Stored records
----

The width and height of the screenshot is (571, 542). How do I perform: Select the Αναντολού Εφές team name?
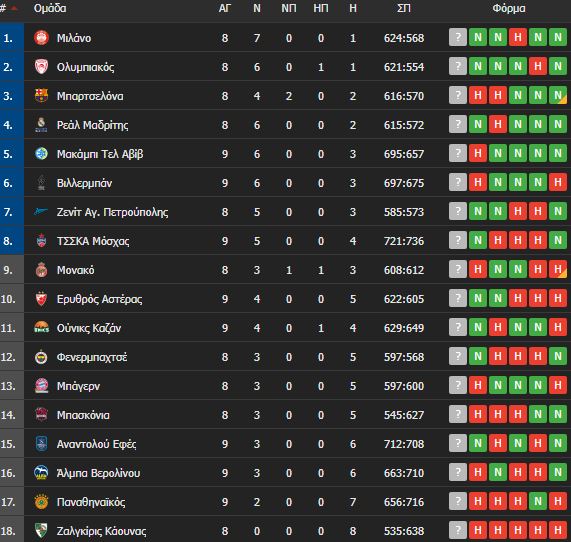pyautogui.click(x=97, y=444)
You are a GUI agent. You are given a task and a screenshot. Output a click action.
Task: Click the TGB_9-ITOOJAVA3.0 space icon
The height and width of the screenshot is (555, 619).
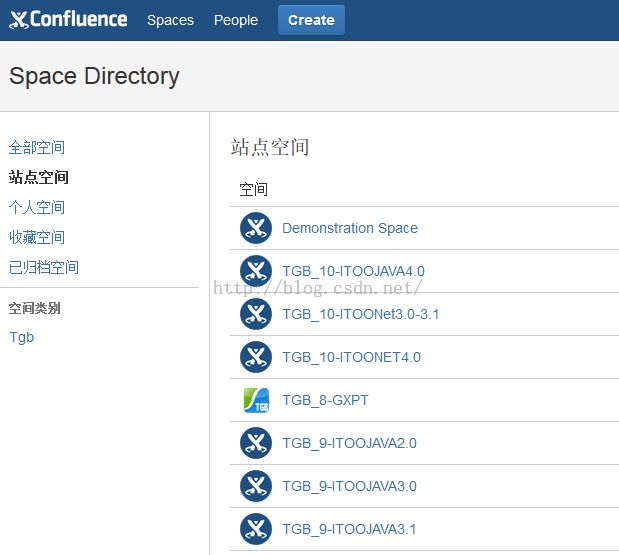pos(256,486)
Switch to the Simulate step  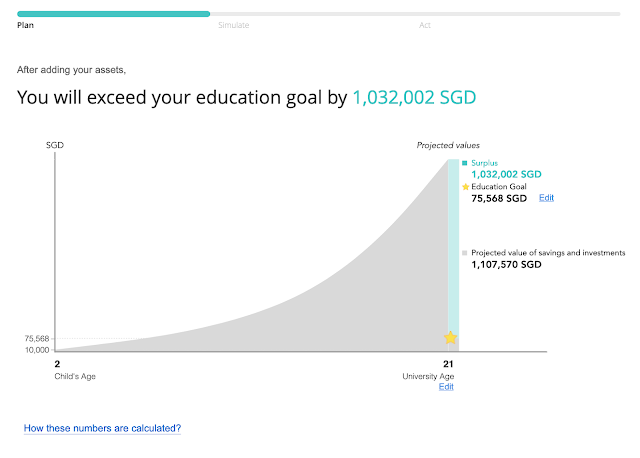[233, 25]
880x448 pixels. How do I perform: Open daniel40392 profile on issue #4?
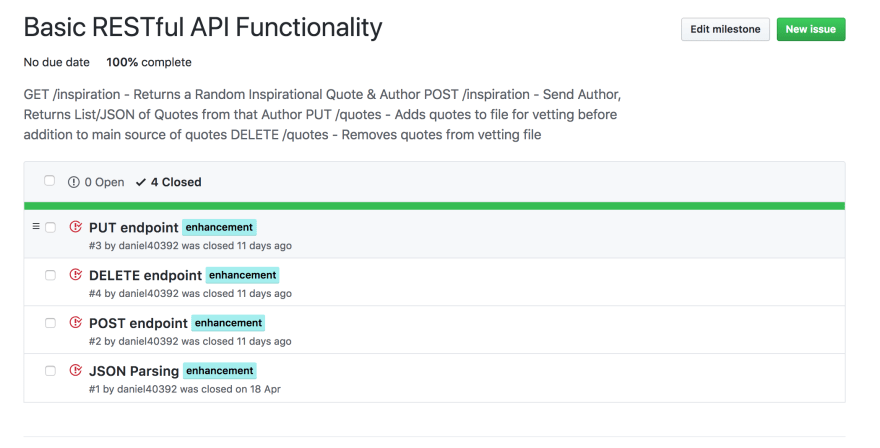[149, 293]
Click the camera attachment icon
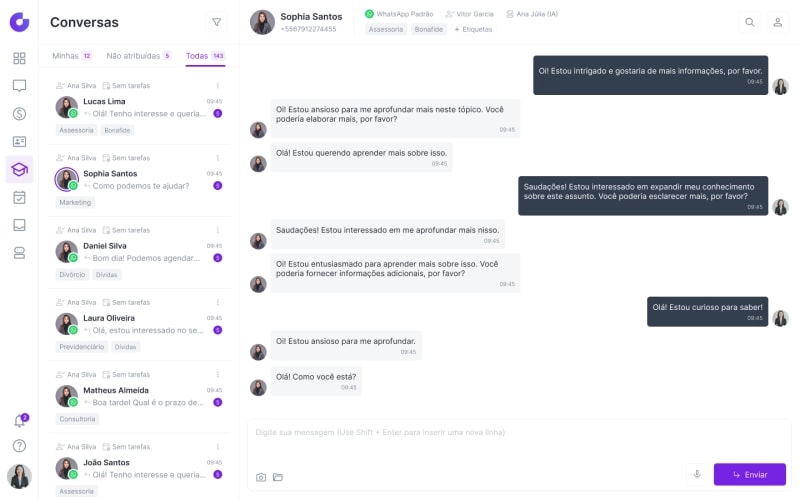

----

Exact repetition is the task: every line from the start of the data to the line with "You are a GUI", inclusive, and none after it, pictures omitted.

» Exercise result:
The width and height of the screenshot is (571, 542). How do I perform: Select the Αναντολού Εφές team name?
pyautogui.click(x=97, y=444)
You are a GUI agent. You are given a task and a screenshot. Output a click action.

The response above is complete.